Une fois à Léopoldville, en dehors de leurs villages, les Bena Nsapo vont éprouver le souci de conserver leur identité culturelle . Mais l'environnement ne leur permettait plus de pratiquer d'une façon ostentatoire et collective leurs rituels. C'est ainsi que les femmes organisèrent des visites et des rencontres intercommunales d'entraide baptisées "MUJIKA", que les kinois ont déformé en MUZIKI.(2) Le but caché des mujika consistait à perpétuer l'initiation des jeunes femmes à la vie culturelle songye. Mais le reste de la population kinoise n'en a hérité que son aspect de façade ou festif, caractérisé par des réceptions arrosées.
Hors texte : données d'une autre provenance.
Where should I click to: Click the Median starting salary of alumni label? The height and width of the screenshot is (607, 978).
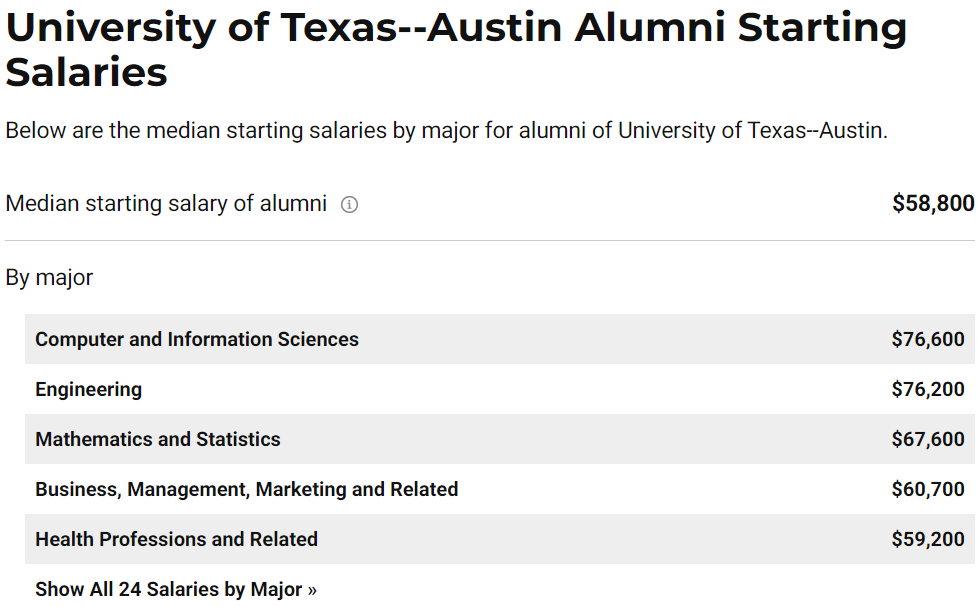click(166, 203)
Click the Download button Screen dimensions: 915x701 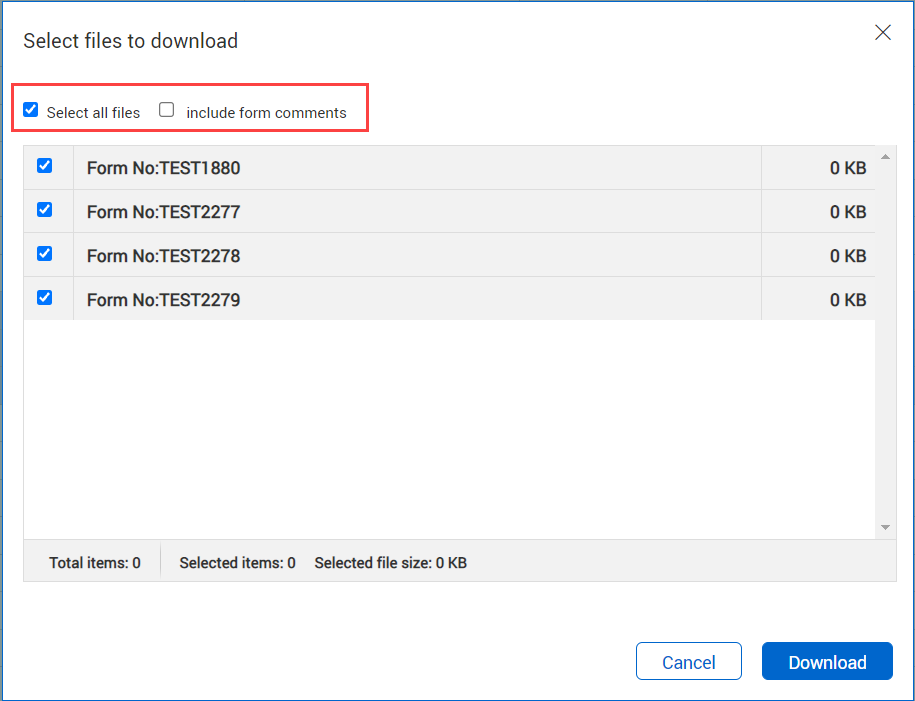(827, 662)
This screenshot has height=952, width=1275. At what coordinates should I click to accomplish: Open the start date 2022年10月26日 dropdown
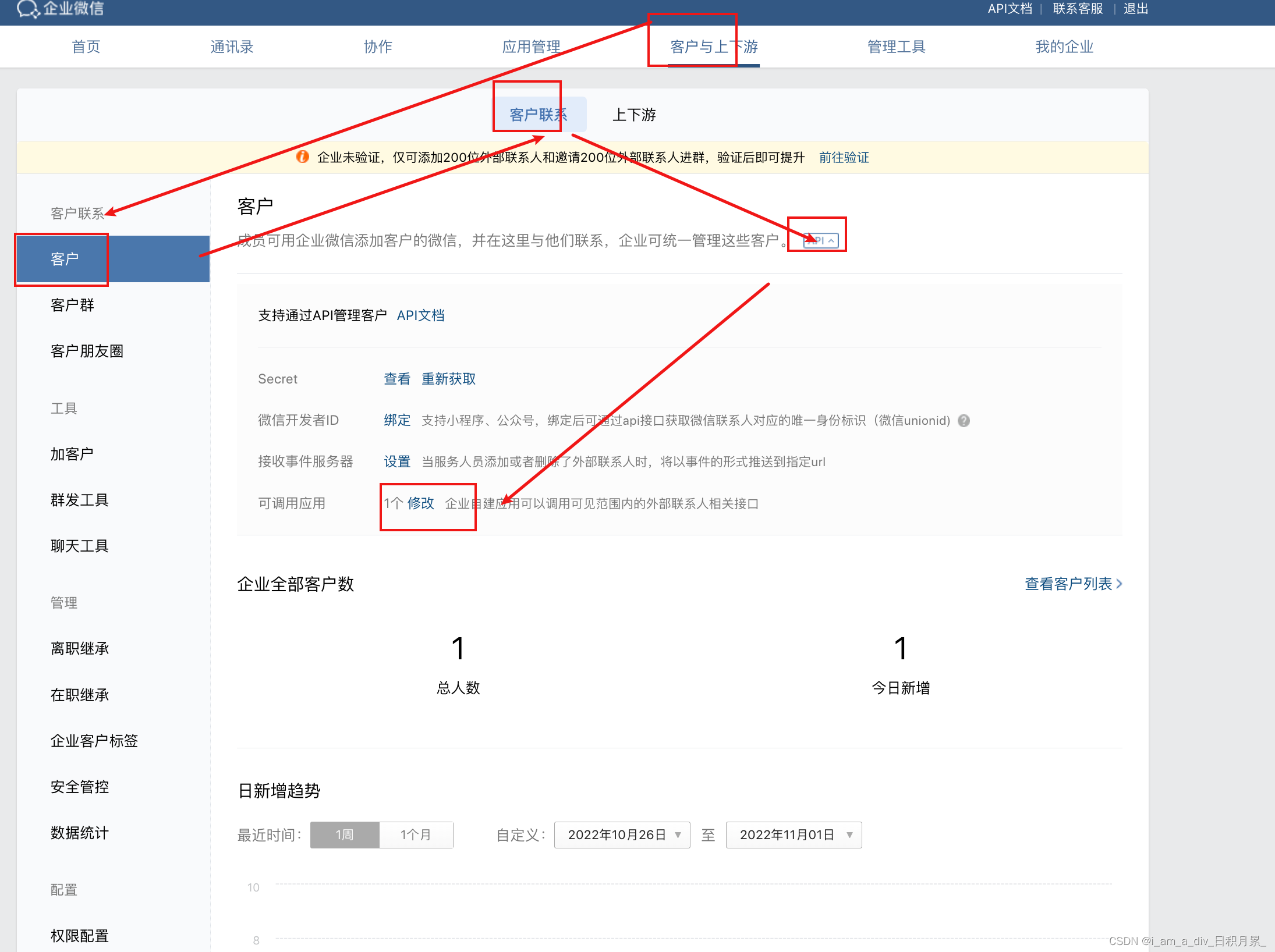click(x=622, y=835)
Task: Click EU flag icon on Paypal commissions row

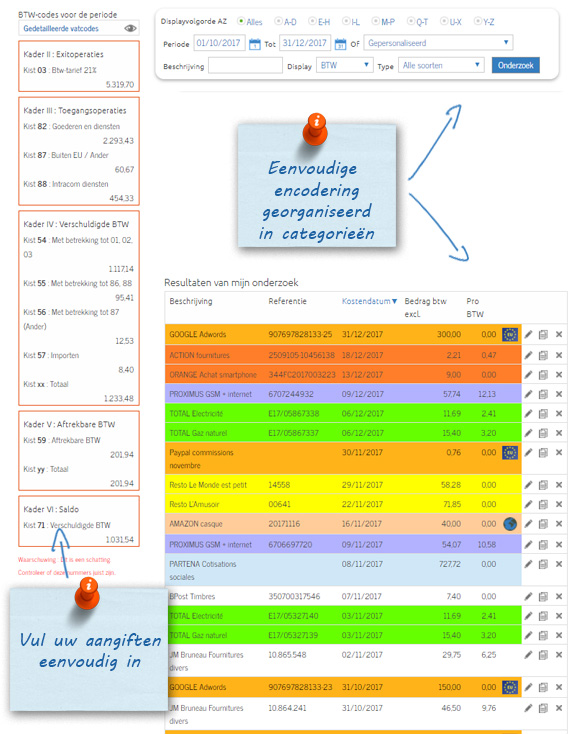Action: (x=510, y=453)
La Signification de MUJIKA: En kisongye le terme mujika signifie copine , celle avec qui je suis liee'. Il diffère du terme mudiana qui veut dire ami ou copain literalement celui avec que je mange . L'accueil MUDIANOO dérive du terme mudiana.Le synonyme de mudiana est mulunda. Dans un sens plus large le vocable Bulunda peut aussi signifier le mariage en kisongye. Mais le BUJIKA est une amitié exclusive entre-femmes. Aucun homme n'y était admis. On y traitait des sujets initiatiques sous-couvert des rencontres d'entraide. Chaque femme devait apporter ce qu'elle avait de mieux chez-elle à l'hôte du jour. Ainsi, les visites se faisaient à tour de rôle entre les femmes habitant les communes de Barumbu, Kinshasa, et Kintambo.
C'est dans ces zones où on retrouve encore une forte concentration des vielles familles basongye d'origine Bena Nsapu ayant engendré des politiciens aux sportifs comme: Tshitenge dit Tshitenji, ancien interprète de Mobutu , auteur d'une étude sur les Songye-Luba, feu Dr Makombo Mutamba,Nyongoni Masoswa, ancien président de FC Matete, Mukonkole Jean-Pierre, ancien Secrétaire général de la CONACO et ancien Vice-président d'Imana, Nsapu Kalimasi (sportif et promoteur de la musique), Barnabé Malangu(Cycliste), Ngolo Mingi (Cycliste), fils de Ngolo Mingi Konyi Ka Nsapu, Muntubile Santos (Joueur ), Kalonda Marcelo (joueur), sa tante Ntundu (propriétaire d'un nganda *ya mitu ya ntaba* à Matonge), Tshibambe (l'inamovible administrateur du territoire de Luberezi au Sud Kivu à l'époque de Mobutu, son jeune frère Juif Mubiayi, le journaliste Muana Mboo Kankienza, sans oublier l'ambassadeur Tshibambe (ancien chef du protocle de Mobutu) les journalistes Benoît Lukunku Nsampu et Tshilonda Tshia Mulamba, qui ont grandi au Katanga, tous d'origine Bena Nsapo, etc, etc.
Signalons enfin que l'enquête menée durant la prépartion de cet article ne nous a pas permis de déterminer si le père de la maman Lumande à Kintambo, qui selon cette dernière fit la charpente de la cathédrale de Kintambo,les familles métisses Mandefu et Fwamba(pilote de rallye), et les parents de Muembo Champro à Matete sont également d'origine Bena Nsapo ou d'autres groupes songye.
une chanson songye




Bibliographie:
-(1) Dr Kabamba Nkamany 1997:Pouvoir et Néologie Tribales au Zaïre.
-(2) Prof Yoko Yakembe, allocution prononcée au cours d'une soirée culturelle au centre "moto na moto abongisa" en 1980 à Bandalungwa,rapportée par le journaliste Nsimba Mumbamuna dans le quotidien Salongo.
-Le Marinel,Paul: de Nyangoué à Luluabourg (1888). Le mouvement géographique.
- Dr.Kabamba Nkamany: Art et Culture Songye.